#### Document excerpt
--- START ---
I am not a person who stays in spaces of degradation and decay. The moment that I see that happening I leave, in search of life. I had to leave so that I could love him truly with all my heart, so that I could love and respect him as I do myself. To stay would have been to do and be the complete opposite of who I am.

I am still restless inside, I have many questions and I sense the Universe is not yet ready to give me answers. I can only trust that I am on the right path. The biggest question is still Love? What is it have Unconditional Love? Was it present in my leaving him? I hope so. I hope that the true cause and instigator of my choice was because of a deep wish for us both to be free to discover ourselves, and to find a deep sense of happiness, and I knew it wasn’t going to happen in the space we were in.

I love him dearly, I think of him everyday, I wonder what he’s doing and thinking, and sometimes I hear him say the quirky things he did. I get tearful and it reminds me that I still feel there. And that is good. It hasn’t been easy letting go into this new space, I have fought it with my pride. But I am better for having surrendered.
Surrendering. Trust. Apparently we don’t guide Love, it is Love that guides us.


Saturday 22 December 2007

Learning Love

THE ZAHIR
Paulo Coehlo


" 'Do you believe that your past loves have taught you to love better?'

'They've taught me what I want.'

'I didn't ask that. Have your past loves taught you to love your
husband better?'

'No, on the contrary. In order to surrender myself to him, I had to
forget all the scars left by other men. Is that what you mean?' "

Prayer of the Visionary

THE ZAHIR
paulo coehlo


" - that if just one person changes, the whole human race is changed."

Thursday 20 December 2007

A Confession of the Heart .... ( the morning of 20 December 2007)
--- END ---
#### Records shown
--- START ---
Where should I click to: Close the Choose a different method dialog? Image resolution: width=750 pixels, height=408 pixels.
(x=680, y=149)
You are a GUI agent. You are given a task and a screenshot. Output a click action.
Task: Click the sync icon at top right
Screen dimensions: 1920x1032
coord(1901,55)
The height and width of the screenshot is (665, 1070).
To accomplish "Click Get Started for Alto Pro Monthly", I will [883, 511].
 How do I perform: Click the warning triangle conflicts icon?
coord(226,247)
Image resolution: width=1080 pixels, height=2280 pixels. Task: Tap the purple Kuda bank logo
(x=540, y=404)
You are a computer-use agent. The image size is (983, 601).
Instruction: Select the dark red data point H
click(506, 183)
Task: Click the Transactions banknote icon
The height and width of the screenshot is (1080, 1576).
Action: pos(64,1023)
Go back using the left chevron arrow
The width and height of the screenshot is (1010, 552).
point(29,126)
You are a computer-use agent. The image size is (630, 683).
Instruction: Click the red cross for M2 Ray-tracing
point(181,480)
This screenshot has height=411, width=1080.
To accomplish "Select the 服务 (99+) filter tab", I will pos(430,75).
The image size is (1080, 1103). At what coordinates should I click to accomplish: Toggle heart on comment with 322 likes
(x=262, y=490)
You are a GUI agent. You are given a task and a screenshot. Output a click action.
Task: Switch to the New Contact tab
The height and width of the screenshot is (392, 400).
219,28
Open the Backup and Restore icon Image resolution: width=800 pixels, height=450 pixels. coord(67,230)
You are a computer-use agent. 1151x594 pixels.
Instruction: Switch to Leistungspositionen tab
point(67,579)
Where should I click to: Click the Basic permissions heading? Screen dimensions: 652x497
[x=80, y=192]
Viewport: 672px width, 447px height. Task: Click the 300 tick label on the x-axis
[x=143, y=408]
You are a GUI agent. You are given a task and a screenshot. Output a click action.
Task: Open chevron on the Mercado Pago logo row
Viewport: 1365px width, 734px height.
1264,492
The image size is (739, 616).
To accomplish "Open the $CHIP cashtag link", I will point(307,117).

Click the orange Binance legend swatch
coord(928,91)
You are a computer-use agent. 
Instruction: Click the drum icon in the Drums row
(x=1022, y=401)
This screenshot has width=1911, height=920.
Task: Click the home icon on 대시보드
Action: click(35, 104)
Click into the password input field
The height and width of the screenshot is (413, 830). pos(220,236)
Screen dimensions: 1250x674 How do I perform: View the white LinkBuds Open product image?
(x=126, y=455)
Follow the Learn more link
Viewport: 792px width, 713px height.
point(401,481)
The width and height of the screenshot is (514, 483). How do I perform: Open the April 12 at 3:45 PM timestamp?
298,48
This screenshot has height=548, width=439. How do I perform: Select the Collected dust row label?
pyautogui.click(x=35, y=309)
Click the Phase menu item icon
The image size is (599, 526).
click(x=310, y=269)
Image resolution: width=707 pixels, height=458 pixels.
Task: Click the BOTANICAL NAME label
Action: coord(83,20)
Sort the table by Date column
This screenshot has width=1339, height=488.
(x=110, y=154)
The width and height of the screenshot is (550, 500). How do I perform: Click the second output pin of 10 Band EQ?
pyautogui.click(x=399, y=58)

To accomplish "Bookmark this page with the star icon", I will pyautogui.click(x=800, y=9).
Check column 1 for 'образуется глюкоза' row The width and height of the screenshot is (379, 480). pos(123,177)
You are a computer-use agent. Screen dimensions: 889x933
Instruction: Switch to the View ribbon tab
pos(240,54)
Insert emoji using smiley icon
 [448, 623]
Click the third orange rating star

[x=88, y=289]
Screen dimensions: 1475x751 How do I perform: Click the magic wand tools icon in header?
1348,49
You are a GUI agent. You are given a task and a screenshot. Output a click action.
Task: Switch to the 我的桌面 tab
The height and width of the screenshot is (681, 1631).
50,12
--- END ---
#### Parts of the exercise
1. In the excerpt on love and leaving, what does the writer say guides us?
2. Reproduce the passage from the excerpt on love and leaving, starting at the words "Prayer of the" and stopping after "20 December 2007)".
The records come from a separate source.

#### Solutions by task
1. Love guides us; we don't guide Love.

2.
Prayer of the Visionary

THE ZAHIR
paulo coehlo


" - that if just one person changes, the whole human race is changed."

Thursday 20 December 2007

A Confession of the Heart .... ( the morning of 20 December 2007)